The greatest example of love is of course found in our Lord Jesus. Well that’s a no brainer. His place in the history of mankind when he walked this earth and ministered to the sick, ultimately giving his life as a ransom for his enemies, was what the apostle John calls the truest demonstration of love. Jesus in pouring out his life, set forth an example for us to follow. He made a choice to embrace his enemies and to suffer for their sake. Why? Because it was simply in his gracious freedom to do so. Nobody compelled him, He did it out of pure and undefiled, holy initiative. It was His choice. Love began with a decision.

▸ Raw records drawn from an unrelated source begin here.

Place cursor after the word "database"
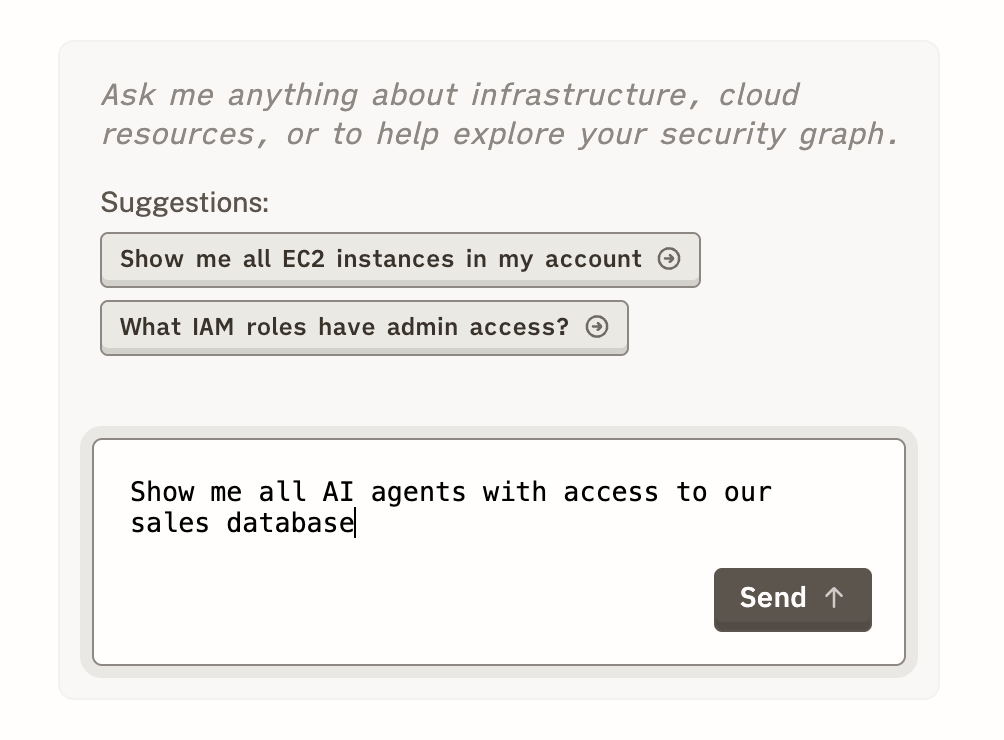This screenshot has height=740, width=1004. (355, 523)
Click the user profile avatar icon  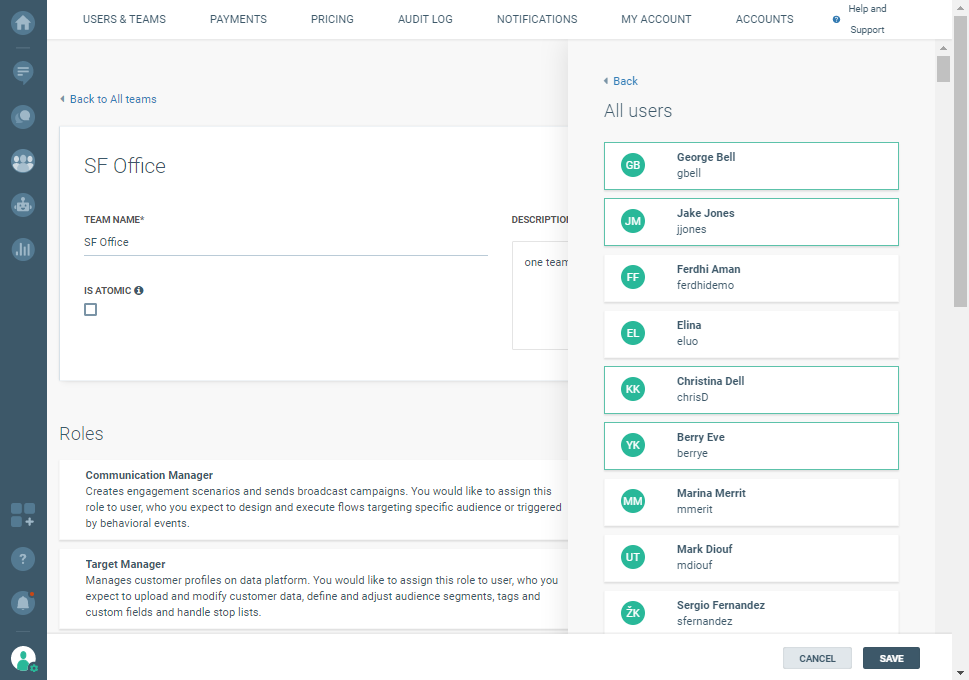click(23, 658)
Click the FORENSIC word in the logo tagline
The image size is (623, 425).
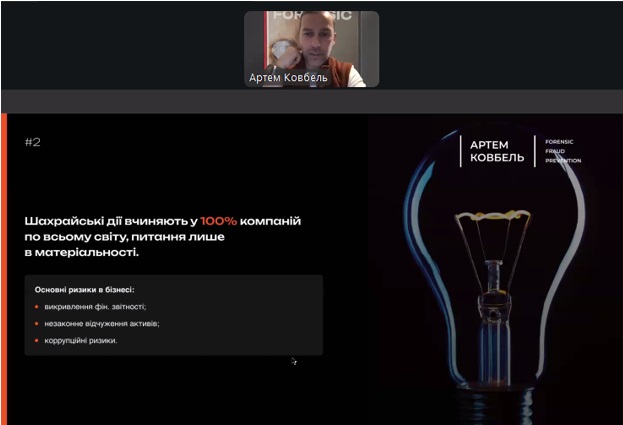pyautogui.click(x=559, y=142)
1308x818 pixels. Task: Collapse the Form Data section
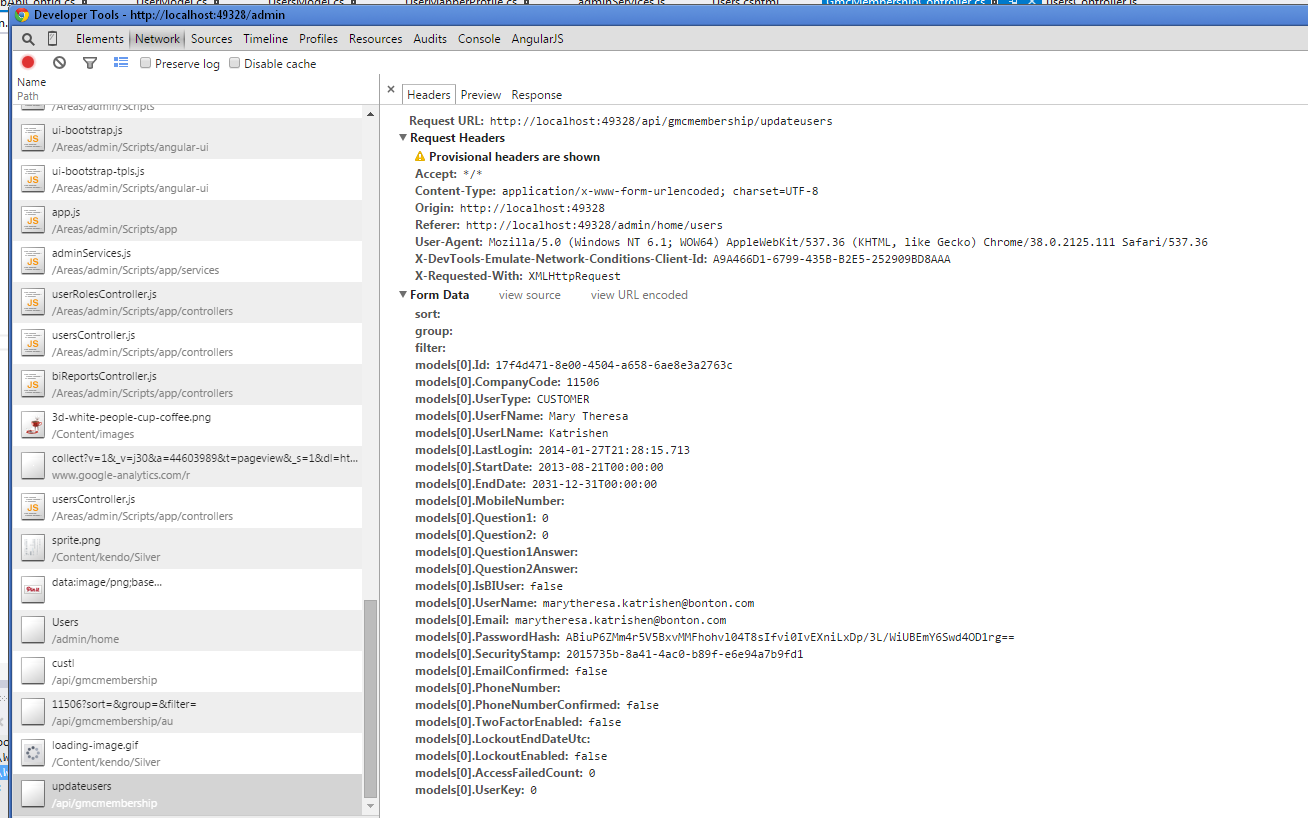[403, 295]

But listen closely now. Decision does not define love. When Christ decided to love the Church, It was a decision to love. You see, in making a decision Jesus had to direct that decision towards a purpose. That purpose was love. So here we separate love and decision. One begins the act (decision), the other is the act itself (love).

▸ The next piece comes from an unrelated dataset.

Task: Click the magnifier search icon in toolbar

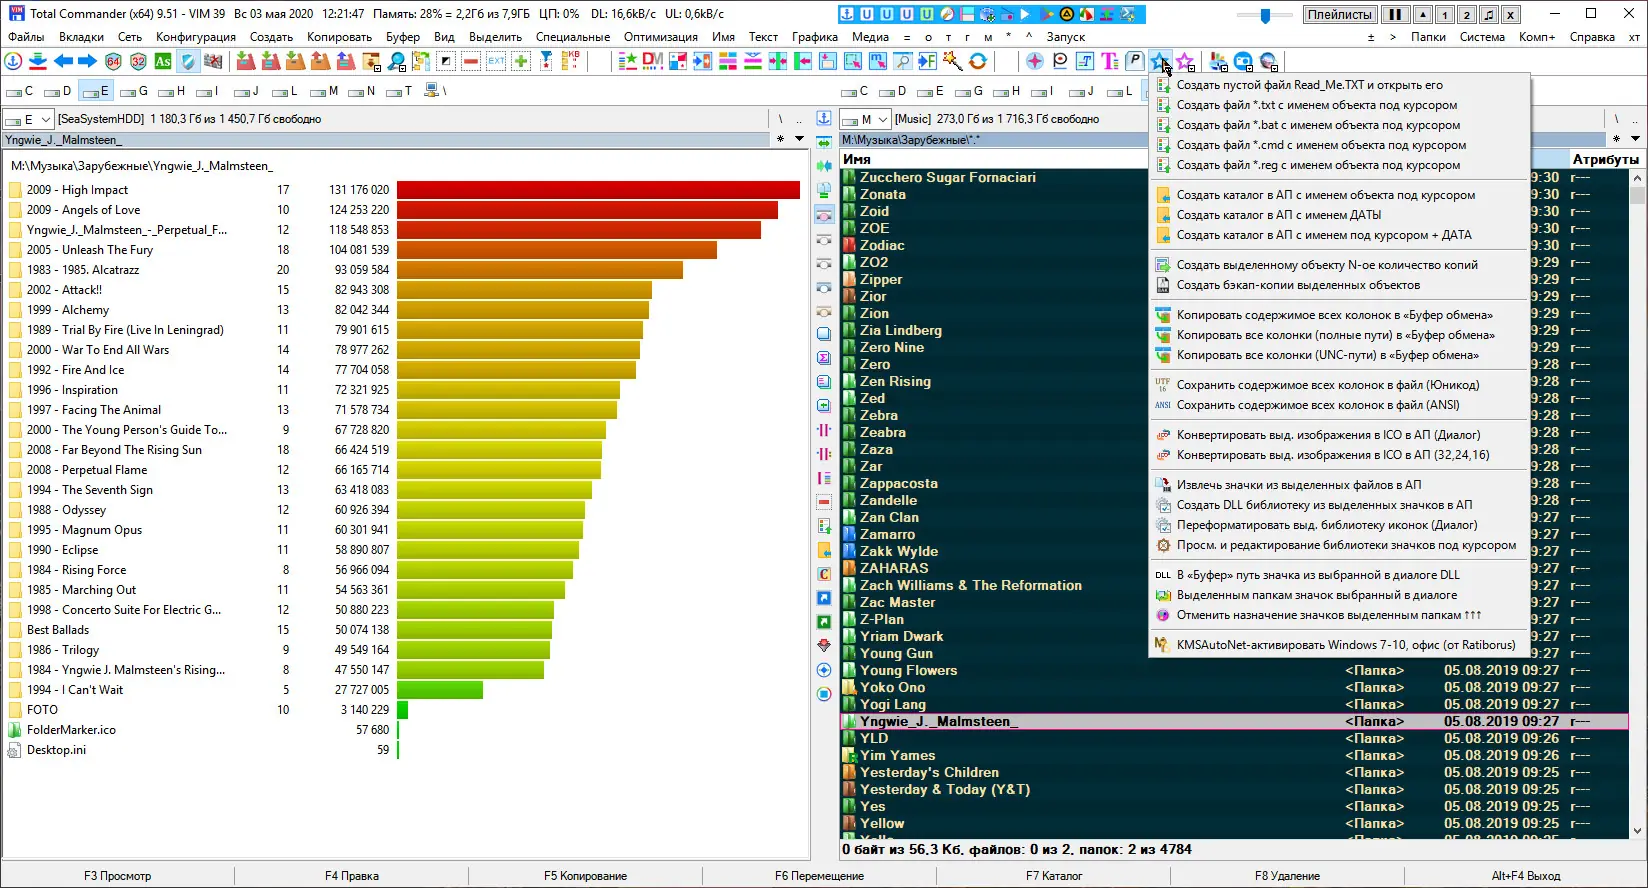Action: (x=397, y=62)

So then, what of the act itself? We see that it is born out of decision, but how does the act look once it is in motion? Here we could go on and on about the different descriptions of love, I predict many would flip to 1 Cor 13, for the list on love. But if we just look at 1 John we can distill a few core points from the love of the Father through the sacrifice of His Son. Here’s the text:
“By this the love of God was manifested in us, that God has sent His only begotten Son into the world so that we might live through Him. In this is love, not that we loved God, but that He loved us and sent His Son to be the propitiation for our sins.”
(1John 4:9-10 NAS95S)
Here are the points for 1 John, One who loves an object:
- seeks the ultimate good of its object. Which really means, life through Christ. Jesus is the ultimate good of all men.
- does not expect return from the object but gives of itself freely even if it means harming itself.
- Love takes the initiative. It is not provoked, nor is it conditioned. It is independent in its activity.
- It is easy to miss the fact that God broke the stream of trinitarian Joy for the sake of this love. He sacrificed of himself what was the greatest of His own treasures.
And since everyone is so interested with husband and wife relationships, let’s take a peek at Eph 5, Christ’s love for the Church:
“husbands ought also to love their own wives as their own bodies. He who loves his own wife loves himself; for no one ever hated his own flesh, but nourishes and cherishes it, just as Christ also does the church, because we are members of His body.”
(Eph 5:25-30 NAS95S)
And here is the main point: One who loves an object..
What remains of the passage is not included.